Novel prime-boost immune-based therapy inhibiting both hepatitis B and D virus infections
Rani Burm 1 , Panagiota Maravelia 2 , Gustaf Ahlen 2 , Sandra Ciesek 3 4 5 , Noelia Caro Perez 2 , Anna Pasetto 2 , Stephan Urban 6 , Freya Van Houtte 1 , Lieven Verhoye 1 , Heiner Wedemeyer 7 , Magnus Johansson 8 , Lars Frelin 2 , Matti Sällberg 9 , Philip Meuleman 10
Affiliations
Affiliations
1
Laboratory of Liver Infectious Diseases (LLID), Department of Diagnostic Sciences, Faculty of Medicine and Health Sciences, Ghent University, Ghent, Belgium.
2
Division of Clinical Microbiology, Department of Laboratory Medicine, Karolinska Institutet, Stockholm, Sweden.
3
Institute for Medical Virology, University Hospital, Goethe University, Frankfurt am Main, Germany.
4
Fraunhofer Institute for Translational Medicine and Pharmacology ITMP, Frankfurt am Main, Germany.
5
German Center for Infection Research, DZIF, External partner site, Frankfurt am Main, Germany.
6
Department of Infectious Diseases, Molecular Virology, University Hospital Heidelberg, Heidelberg, Germany.
7
Department of Gastroenterology, Hepatology and Endocrinology, Hannover Medical School, Hannover, Germany.
8
School of Medical Sciences, Inflammatory Response and Infection Susceptibility Centre (iRiSC), Faculty of Medicine and Health, Örebro University, Orebro, Sweden.
9
Division of Clinical Microbiology, Department of Laboratory Medicine, Karolinska Institutet, Stockholm, Sweden [email protected][email protected].
10
Laboratory of Liver Infectious Diseases (LLID), Department of Diagnostic Sciences, Faculty of Medicine and Health Sciences, Ghent University, Ghent, Belgium [email protected][email protected].

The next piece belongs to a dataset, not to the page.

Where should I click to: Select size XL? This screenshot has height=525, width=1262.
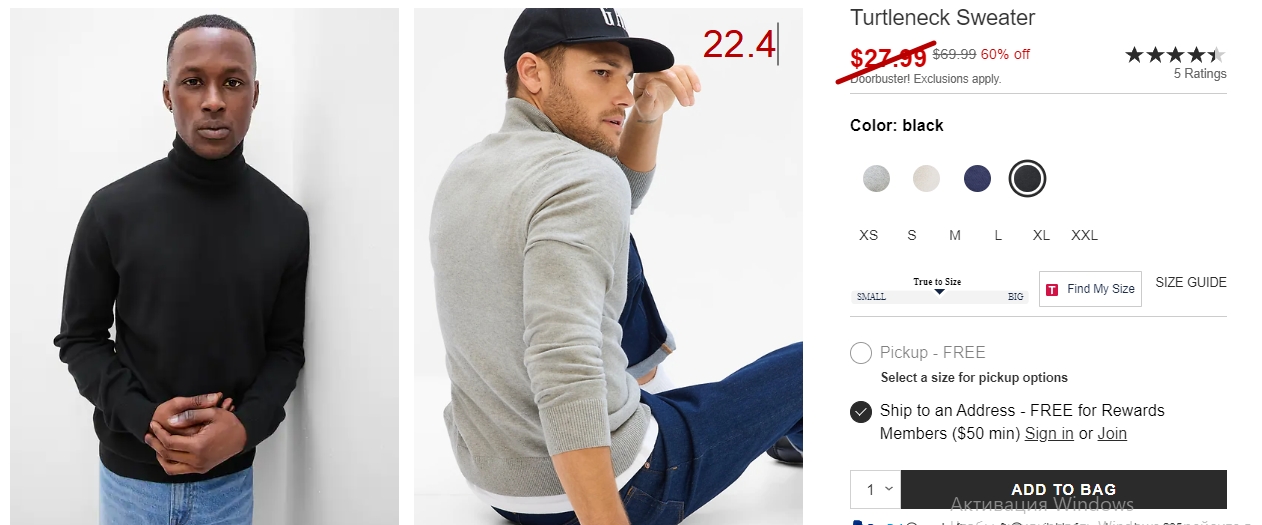tap(1041, 235)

PMID: 35977815 DOI: 10.1136/gutjnl-2022-327216
Abstract
Objective: Chronic HBV/HDV infections are a major cause of liver cancer. Current treatments can only rarely eliminate HBV and HDV. Our previously developed preS1-HDAg immunotherapy could induce neutralising antibodies to HBV in vivo and raise HBV/HDV-specific T-cells. Here, we further investigate if a heterologous prime-boost strategy can circumvent T-cell tolerance and preclude HDV superinfection in vivo.
Design: A DNA prime-protein boost strategy was evaluated for immunogenicity in mice and rabbits. Its ability to circumvent T-cell tolerance was assessed in immunocompetent hepatitis B surface antigen (HBsAg)-transgenic mice. Neutralisation of HBV and HDV was evaluated both in vitro and in immunodeficient human-liver chimeric mice upon adoptive transfer.

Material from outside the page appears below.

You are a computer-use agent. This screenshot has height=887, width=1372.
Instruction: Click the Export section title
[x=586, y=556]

Results: The prime-boost strategy elicits robust HBV/HDV-specific T-cells and preS1-antibodies that can effectively prevent HBV and HDV (co-)infection in vitro and in vivo. In a mouse model representing the chronic HBsAg carrier state, active immunisation primes high levels of preS1-antibodies and HDAg-specific T-cells. Moreover, transfer of vaccine-induced antibodies completely protects HBV-infected human-liver chimeric mice from HDV superinfection.
Conclusion: The herein described preS1-HDAg immunotherapy is shown to be immunogenic and vaccine-induced antibodies are highly effective at preventing HBV and HDV (super)infection both in vitro and in vivo. Our vaccine can complement current and future therapies for the control of chronic HBV and HDV infection.